Objectif visé →
Présentez tout le matériel ci-dessous sous forme de tableau Markdown à deux colonnes : « N° » pour le numéro de ligne et « Ligne » pour son texte. Omettez les lignes vides.

Matériel fourni →
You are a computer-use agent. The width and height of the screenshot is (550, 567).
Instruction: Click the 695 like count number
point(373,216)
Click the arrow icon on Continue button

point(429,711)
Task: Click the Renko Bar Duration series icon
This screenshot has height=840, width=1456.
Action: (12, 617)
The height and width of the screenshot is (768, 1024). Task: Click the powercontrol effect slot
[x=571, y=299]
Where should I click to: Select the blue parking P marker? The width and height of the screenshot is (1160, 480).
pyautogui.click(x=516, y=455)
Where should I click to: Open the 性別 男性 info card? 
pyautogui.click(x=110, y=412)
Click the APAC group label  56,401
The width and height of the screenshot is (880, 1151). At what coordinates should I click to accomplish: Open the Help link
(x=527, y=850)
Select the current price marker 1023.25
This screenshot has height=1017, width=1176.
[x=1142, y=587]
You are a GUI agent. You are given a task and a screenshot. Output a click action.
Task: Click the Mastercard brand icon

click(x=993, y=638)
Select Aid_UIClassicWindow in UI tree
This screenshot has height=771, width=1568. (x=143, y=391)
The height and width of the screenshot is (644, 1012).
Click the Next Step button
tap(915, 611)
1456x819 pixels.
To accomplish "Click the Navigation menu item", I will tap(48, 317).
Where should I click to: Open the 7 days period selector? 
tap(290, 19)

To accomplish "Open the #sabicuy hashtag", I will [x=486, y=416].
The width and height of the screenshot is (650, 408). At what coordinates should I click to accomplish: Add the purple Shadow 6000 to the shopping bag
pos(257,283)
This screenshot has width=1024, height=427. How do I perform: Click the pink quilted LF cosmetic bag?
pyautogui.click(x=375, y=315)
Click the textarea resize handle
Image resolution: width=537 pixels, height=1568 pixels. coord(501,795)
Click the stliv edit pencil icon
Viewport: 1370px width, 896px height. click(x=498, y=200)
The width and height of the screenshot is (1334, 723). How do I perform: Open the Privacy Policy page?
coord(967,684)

Corrigé →
| N° | Ligne |
|---|---|
| 1 | You are a computer-use agent. The width and height of the screenshot is (550, 567). |
| 2 | Instruction: Click the 695 like count number |
| 3 | point(373,216) |
| 4 | Click the arrow icon on Continue button |
| 5 | point(429,711) |
| 6 | Task: Click the Renko Bar Duration series icon |
| 7 | This screenshot has height=840, width=1456. |
| 8 | Action: (12, 617) |
| 9 | The height and width of the screenshot is (768, 1024). Task: Click the powercontrol effect slot |
| 10 | [x=571, y=299] |
| 11 | Where should I click to: Select the blue parking P marker? The width and height of the screenshot is (1160, 480). |
| 12 | pyautogui.click(x=516, y=455) |
| 13 | Where should I click to: Open the 性別 男性 info card?  |
| 14 | pyautogui.click(x=110, y=412) |
| 15 | Click the APAC group label  56,401 |
| 16 | The width and height of the screenshot is (880, 1151). At what coordinates should I click to accomplish: Open the Help link |
| 17 | (x=527, y=850) |
| 18 | Select the current price marker 1023.25 |
| 19 | This screenshot has height=1017, width=1176. |
| 20 | [x=1142, y=587] |
| 21 | You are a GUI agent. You are given a task and a screenshot. Output a click action. |
| 22 | Task: Click the Mastercard brand icon |
| 23 | click(x=993, y=638) |
| 24 | Select Aid_UIClassicWindow in UI tree |
| 25 | This screenshot has height=771, width=1568. (x=143, y=391) |
| 26 | The height and width of the screenshot is (644, 1012). |
| 27 | Click the Next Step button |
| 28 | tap(915, 611) |
| 29 | 1456x819 pixels. |
| 30 | To accomplish "Click the Navigation menu item", I will tap(48, 317). |
| 31 | Where should I click to: Open the 7 days period selector?  |
| 32 | tap(290, 19) |
| 33 | To accomplish "Open the #sabicuy hashtag", I will [x=486, y=416]. |
| 34 | The width and height of the screenshot is (650, 408). At what coordinates should I click to accomplish: Add the purple Shadow 6000 to the shopping bag |
| 35 | pos(257,283) |
| 36 | This screenshot has width=1024, height=427. How do I perform: Click the pink quilted LF cosmetic bag? |
| 37 | pyautogui.click(x=375, y=315) |
| 38 | Click the textarea resize handle |
| 39 | Image resolution: width=537 pixels, height=1568 pixels. coord(501,795) |
| 40 | Click the stliv edit pencil icon |
| 41 | Viewport: 1370px width, 896px height. click(x=498, y=200) |
| 42 | The width and height of the screenshot is (1334, 723). How do I perform: Open the Privacy Policy page? |
| 43 | coord(967,684) |